Figure 2.

Interaction of polyelectrolytes with biosystems at different levels of complexity: Linear polyelectrolytes may be assembled into networks[ ⁵⁵ , ⁵⁶ ] and branched systems. Ultimately, they may become building blocks for systems with higher complexity, for example, micelles with core–shell structures. Complexity on the biological side starts with single protein molecules that can interact with polyelectrolyte systems with various architectures.

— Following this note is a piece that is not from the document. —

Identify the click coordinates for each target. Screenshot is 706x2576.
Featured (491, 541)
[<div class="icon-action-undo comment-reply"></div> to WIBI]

On this level, the therapeutic activity of polyelectrolytes can often be traced back to a blocking of proteins by a suitable polyelectrolyte system.[ ³¹ , ³⁶ , ³⁹ , ⁴⁰ , ⁴² , ⁴⁵ ] Cells present the next level of complexity and their interaction with charged polymeric systems must be understood when considering these systems for, for example, drug delivery or gene transfection.[ ²⁰ , ²² , ⁵⁷ , ⁵⁸ , ⁵⁹ ] Organs present the highest level of complexity and the understanding of their interaction with synthetic polyelectrolyte systems is in its infancy. However, cationic polyelectrolytes with suitable architectures have recently been introduced as agents with anticoagulant reversal activity in blood.[ ⁴¹ , ⁴² , ⁴³ ] The entire matrix of systems and problems gives a good overview of the possible medical problems to which synthetic polyelectrolytes may provide solutions.